Chandra renifla et la regarda d’un œil sceptique. « Dans une ruelle ? »

« Certaines des boutiques les plus chics sont les plus difficiles à trouver, expliqua la nécromancienne. Veux-tu m’accompagner ? »

La pyromancienne regarda par-dessus son épaule, vers l’autre bout de la venelle, où les ombres de la foule dansaient dans la lumière de l’après-midi. « Tu es seule ? Gid est avec toi ? »

« Bonté divine, non ! Il préférerait mourir plutôt que d’être vu à faire les boutiques avec moi. »
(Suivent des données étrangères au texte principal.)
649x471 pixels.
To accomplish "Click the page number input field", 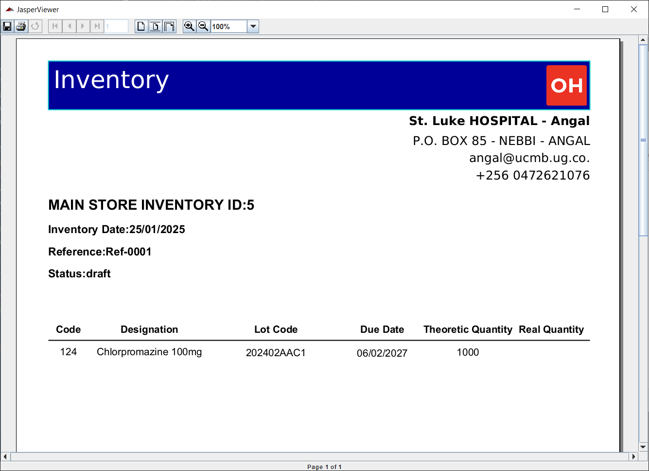I will [x=117, y=26].
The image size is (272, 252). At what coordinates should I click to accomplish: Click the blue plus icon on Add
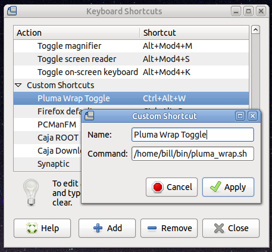(x=98, y=228)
Chandra sourit. « Oui mais, dans ce cas-là, tu le ramènerais d’entre les morts pour porter tes nombreux sacs ! » Elle attendit un instant, pour juger de l’effet de sa plaisanterie, puis reprit : « Tu m’a laissée placer une blague de nécromanciens ? »

« Pour une fois, oui, par affection pour toi. » Chandra se détendit légèrement. Voilà.

La jeune femme s’essuya à nouveau le nez, puis se frotta machinalement la main sur le châle noué à sa taille. « Alors qu’étais-tu partie acheter ? »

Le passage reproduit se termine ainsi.